2021 was an exciting year at Bellabeat. About a year ago the company first launched the pre-sale for Ivy, the newest addition to its family of health trackers and successor to Bellabeat’s Leaf, which according to the company had sold more than 2.2 million times at the time of the announcement. Last fall Ivy finally started to ship receiving somewhat mixed reviews that criticized an initially buggy product and app. The company reportedly also developed an interest in postnatal depression with plans to invest $10M in relevant solutions and research, which is a bit of a “full circle moment” as Bellabeat initially started out as a pregnancy monitoring product back in the early 2010s.
With the new product in the market, the company is now ready to take a next step and is seeking FDA approval for its latest product Ivy. FDA approval would allow the use of all Ivy features such as recording the activity of the heart and breathing, sleep, menstrual cycle, and all other indicators of complete psychophysical condition, in clinics and offices as a verified medical product.
The Bellabeat Ivy, which is in this initial phase of obtaining the data required for registration with the FDA, is already being used as an adjunct in the treatment of women in a private clinic in Florida and is currently expanding to be used in three to four more. For now, these therapies are in psychiatry and mostly for the treatment of depression and anxiety. Clinical trial doctors are now using the Ivy to collect data on the patient before and after drug therapy, and using their independent interpretation of such data to determine the best therapy and treatment plans. During treatment, if relaxation drugs, breathing techniques, meditation, or more are used in therapeutical treatment, doctors can now monitor their effect via the Ivy.

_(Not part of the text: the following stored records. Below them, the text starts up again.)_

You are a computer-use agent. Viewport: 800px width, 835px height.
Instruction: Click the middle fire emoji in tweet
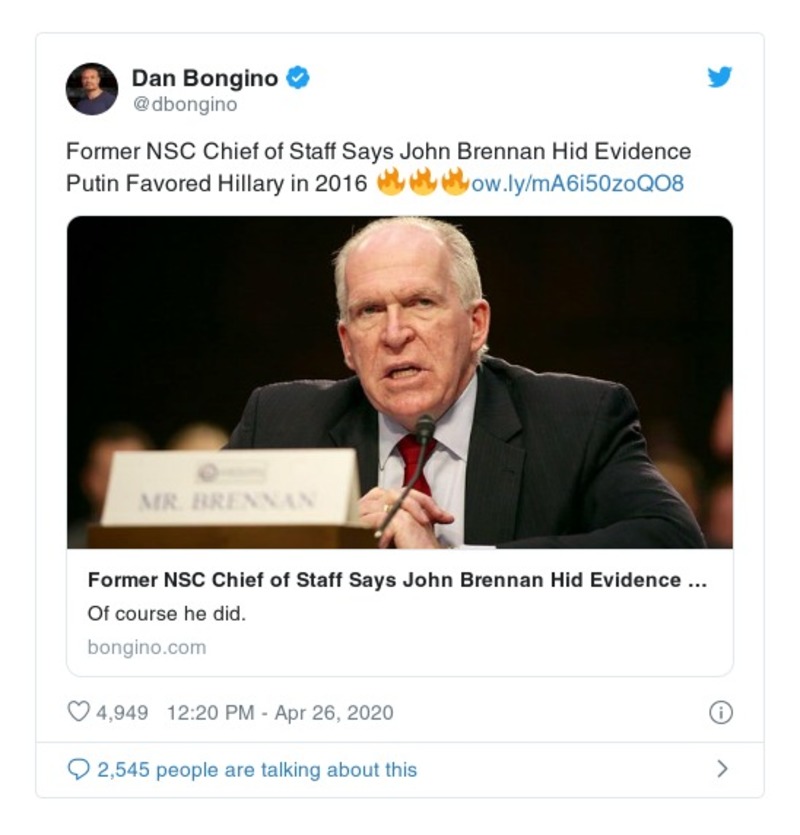pos(424,183)
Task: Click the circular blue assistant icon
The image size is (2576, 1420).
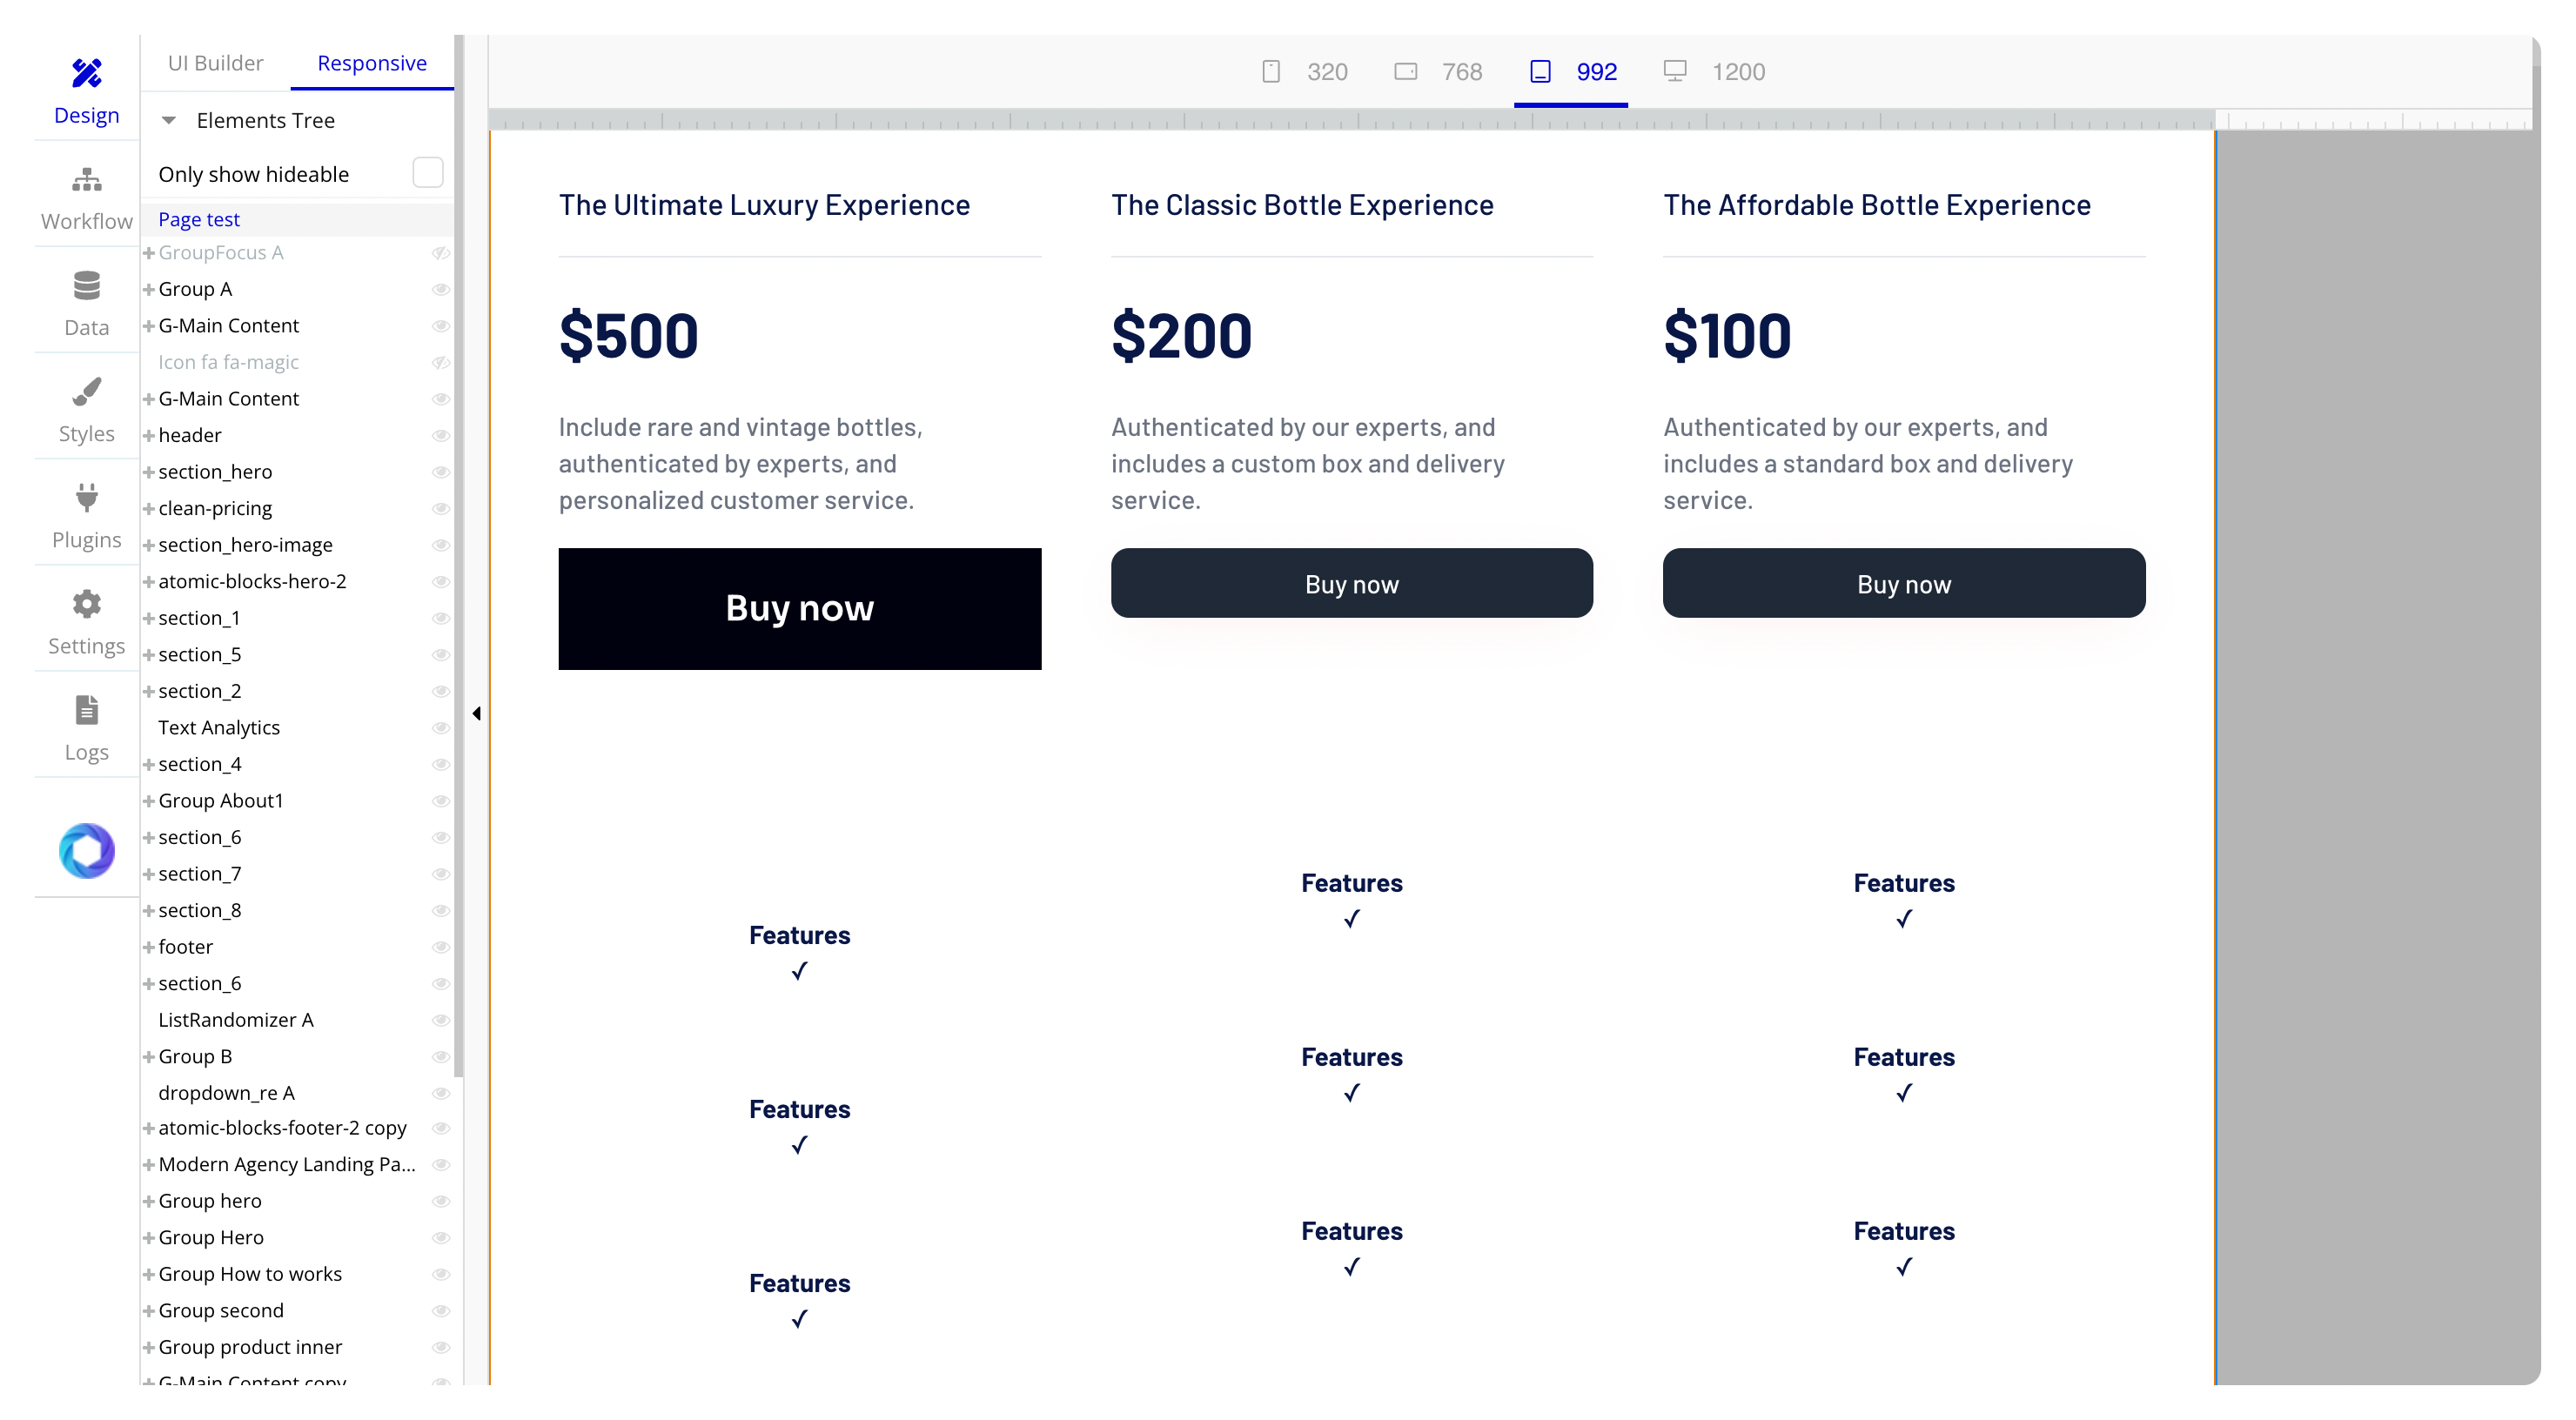Action: (x=86, y=851)
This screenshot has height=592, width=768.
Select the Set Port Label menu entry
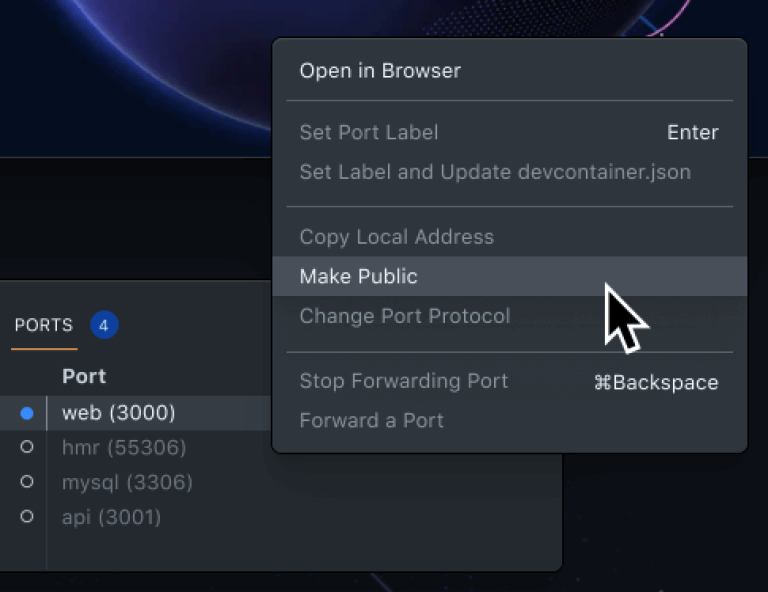pos(369,132)
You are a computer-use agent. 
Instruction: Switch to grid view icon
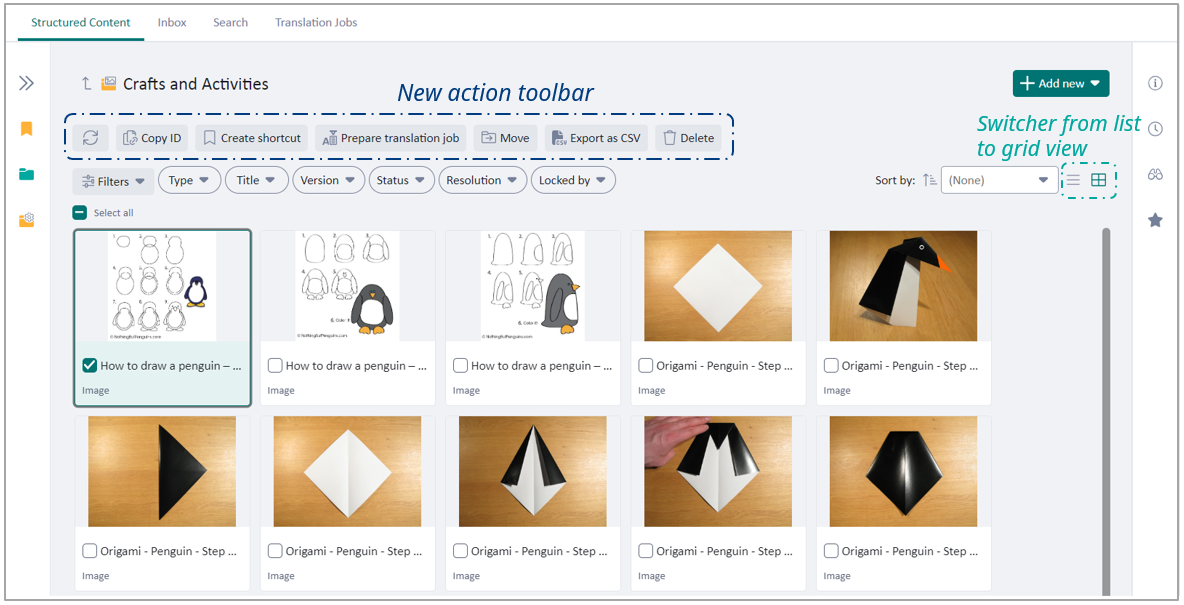1098,180
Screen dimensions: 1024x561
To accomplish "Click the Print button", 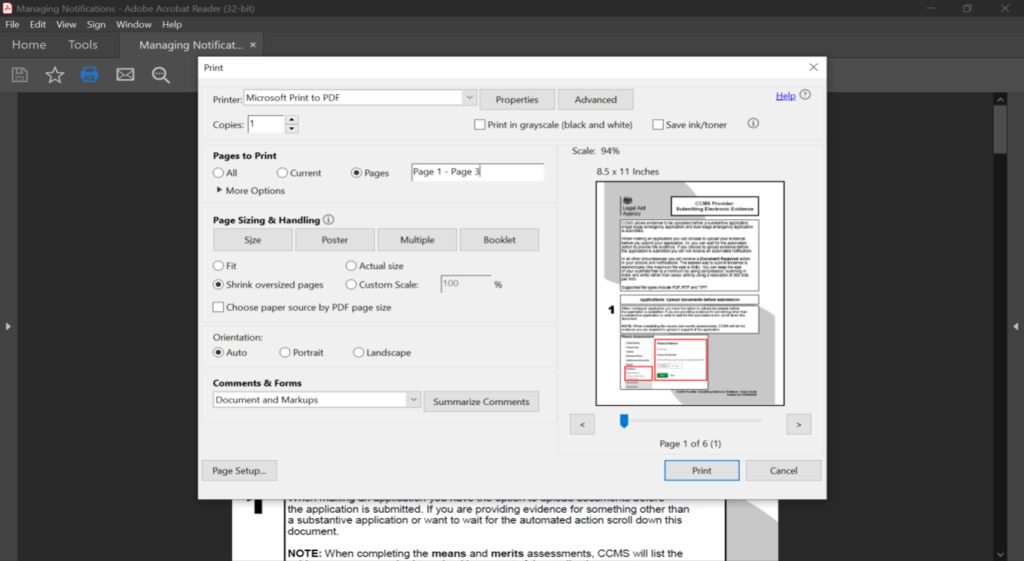I will click(x=701, y=471).
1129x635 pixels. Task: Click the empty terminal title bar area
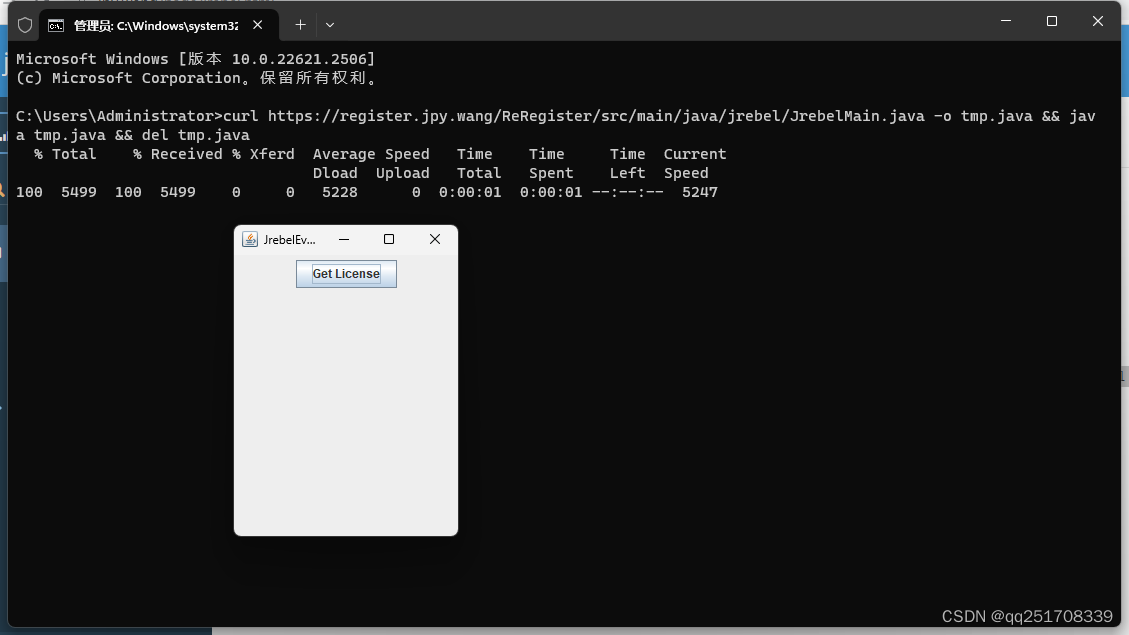tap(650, 22)
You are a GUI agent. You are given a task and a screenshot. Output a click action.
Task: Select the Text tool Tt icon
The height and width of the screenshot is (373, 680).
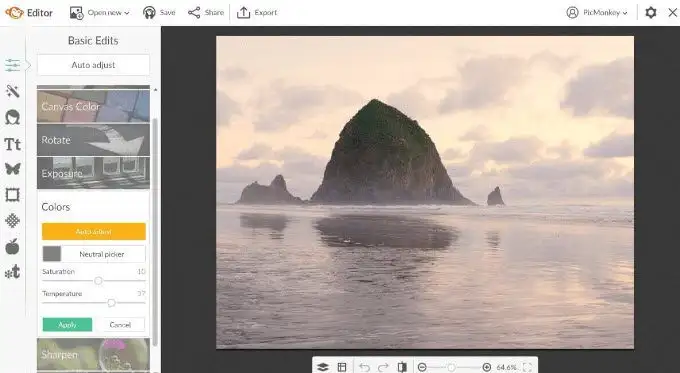13,144
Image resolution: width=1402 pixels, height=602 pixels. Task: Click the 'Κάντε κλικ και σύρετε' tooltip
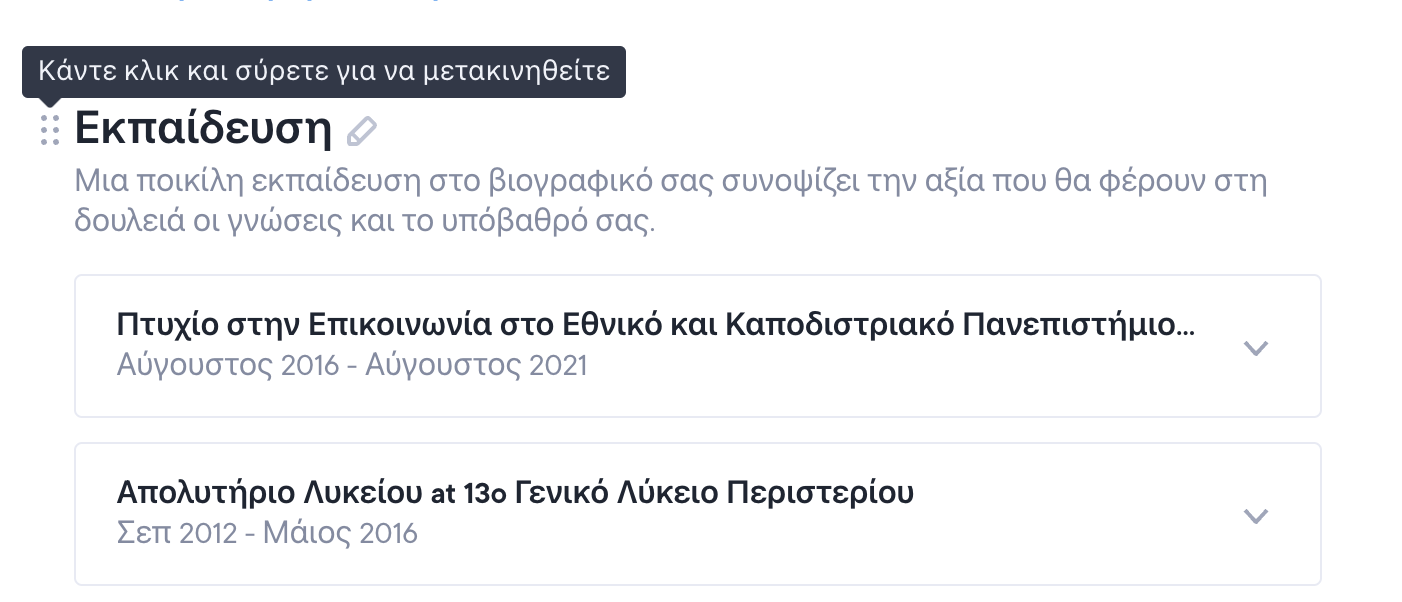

Bellabeat Co-founder Urška Sršen explains: “Ivy is a product that can help women on so many levels and we are thrilled about taking the next steps in applying our physical response monitoring technology to treatment for women. We understand that the approval and certification process for medical devices in the United States can take up five years and are taking care with our trials to ensure that there are no foreseeable delays. We are excited to be a strong player leading the charge for the monitoring and treatment of all things Women’s health.”
So it sounds like Bellabeat is preparing for a long road ahead as it seeks FDA approval in the United States and slowly makes the transition from consumer tech to regulated healthtech and medical device. Exciting times and in our opinion a much needed and welcome step to ensure the safety of the thousands of women, who use the companies tools and services each day to make decisions about the health and wellbeing.